Jean Patrick Grumberg l’a écrit voici peu, drzz est « dans le collimateur » de la police de la pensée. Je dois le dire : cela ne me surprend pas.  


La France est un pays où la pseudo liberté de l’information est à la vraie liberté de l’information ce que le Canada Dry est à l’alcool.

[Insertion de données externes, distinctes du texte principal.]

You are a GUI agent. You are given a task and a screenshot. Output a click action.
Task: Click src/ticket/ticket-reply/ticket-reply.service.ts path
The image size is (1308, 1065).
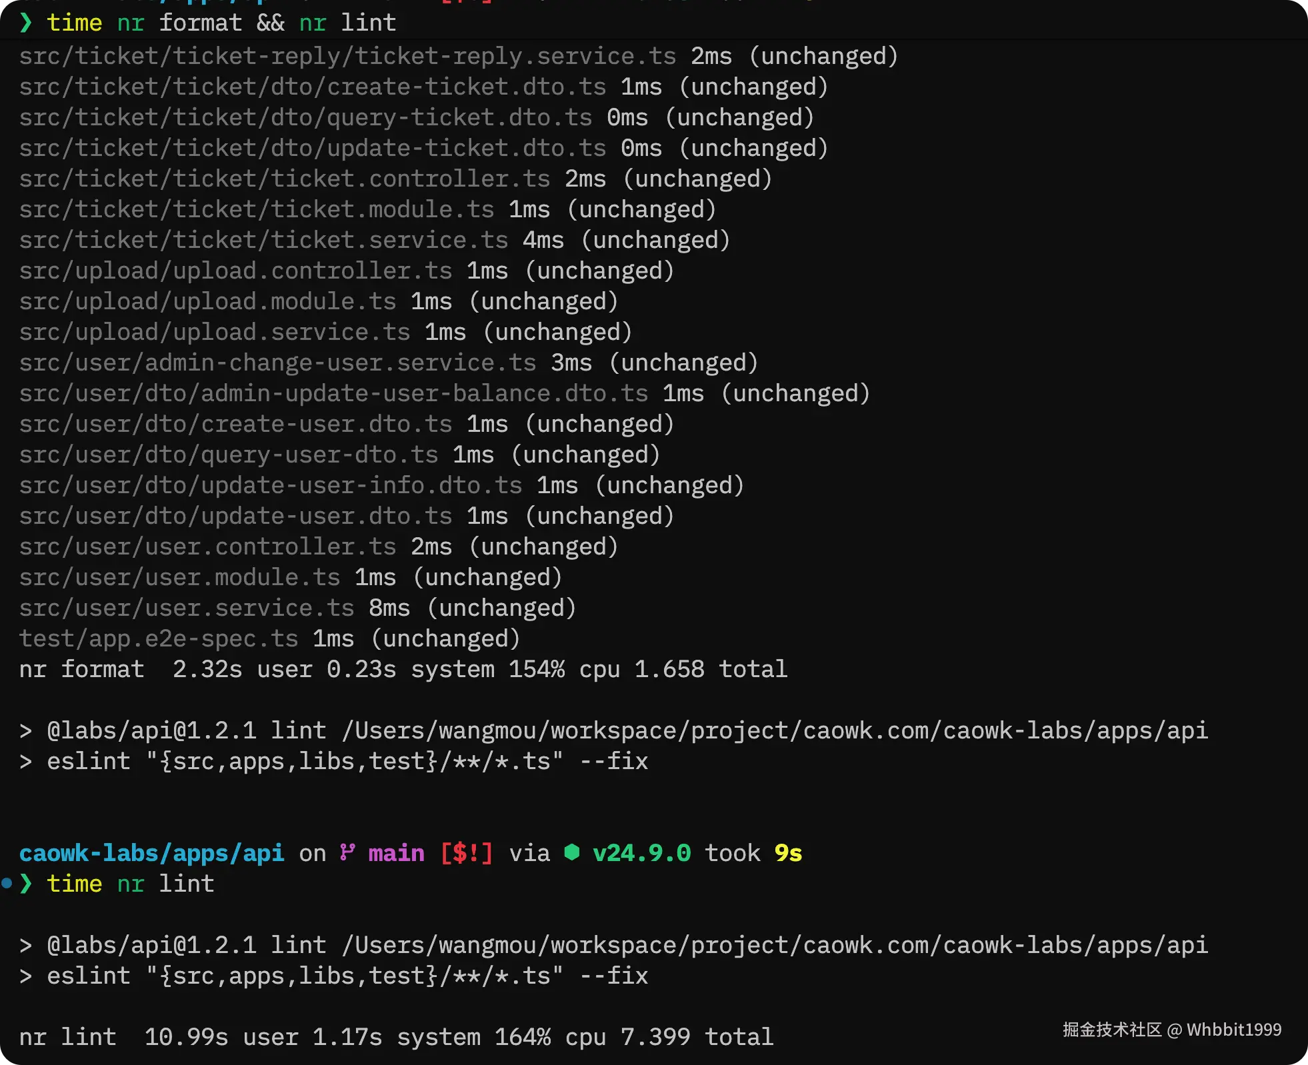[x=347, y=56]
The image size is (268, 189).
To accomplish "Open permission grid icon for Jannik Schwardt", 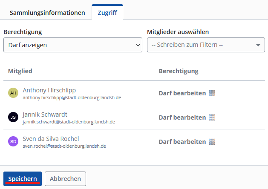I will (x=212, y=117).
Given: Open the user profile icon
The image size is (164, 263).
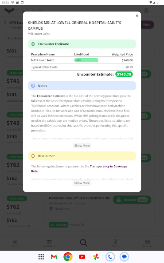Looking at the screenshot, I should [x=146, y=11].
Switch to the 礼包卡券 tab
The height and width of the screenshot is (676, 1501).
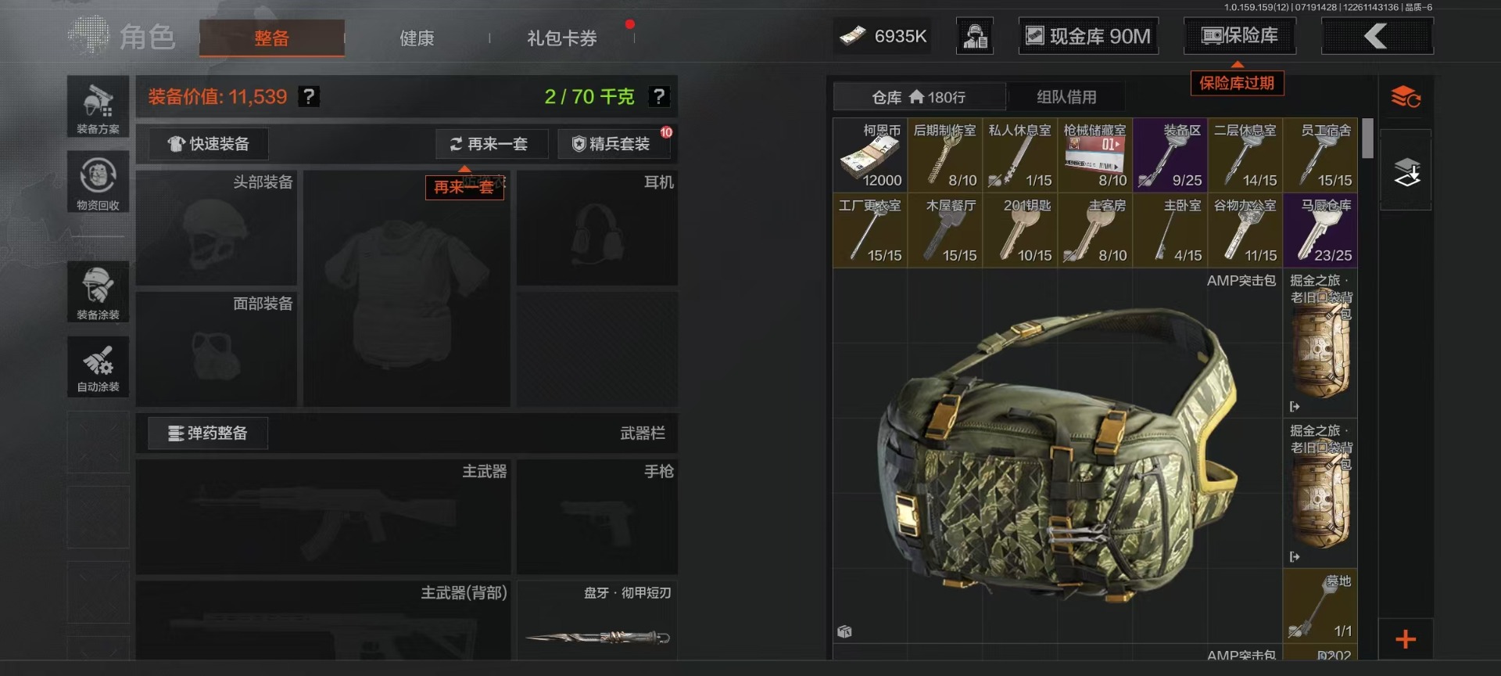[562, 38]
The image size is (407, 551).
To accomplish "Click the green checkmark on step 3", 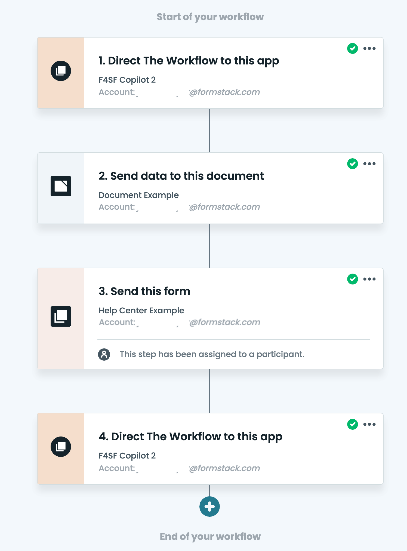I will [x=353, y=279].
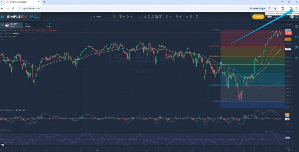Toggle hide all drawings eye icon

click(181, 17)
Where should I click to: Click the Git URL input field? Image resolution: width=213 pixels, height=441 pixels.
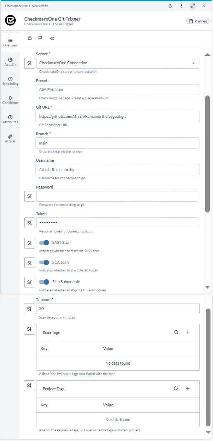pyautogui.click(x=118, y=116)
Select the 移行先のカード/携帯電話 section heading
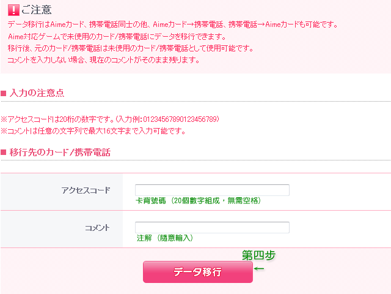The width and height of the screenshot is (391, 294). pos(60,153)
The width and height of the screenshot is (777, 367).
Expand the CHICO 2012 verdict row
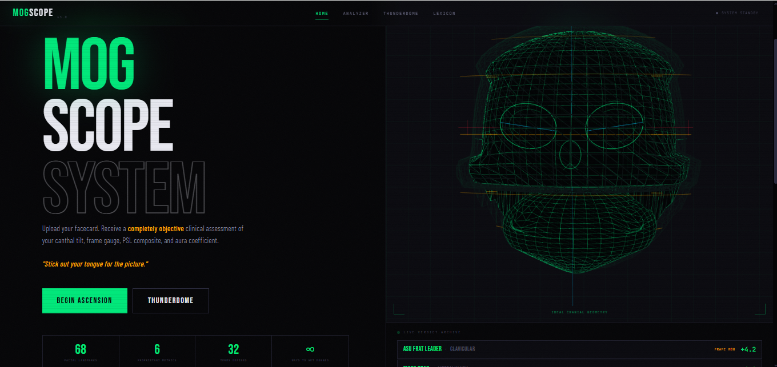(x=577, y=365)
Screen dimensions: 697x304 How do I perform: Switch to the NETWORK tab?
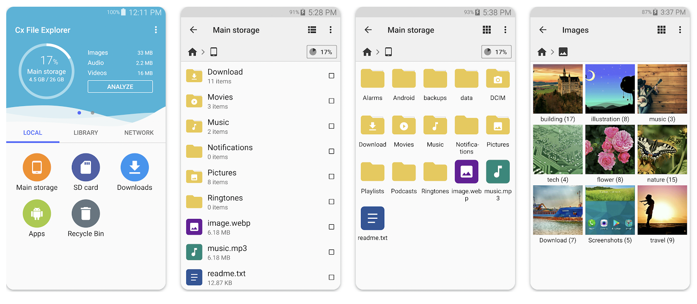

Il y a une vague, très vague ressemblance : peut-être la couleur, la forme du verre, mais dès qu’on goûte au contenu, la différence devient flagrante. Et cela me semble extrêmement grave.  


Etre informé sur l’évolution du monde, sur ce qui s’y passe, sur ce qui s’y trame, disposer des moyens de déchiffrer les tendances qui se dessinent et les stratégies qui s’élaborent est un moyen essentiel d’être libre et souverain sur sa propre vie. Etre soumis à une information fausse, tronquée, falsifiée, aseptisée, ne pas avoir les moyens de déchiffrer, c’est perdre sa liberté et sa souveraineté.  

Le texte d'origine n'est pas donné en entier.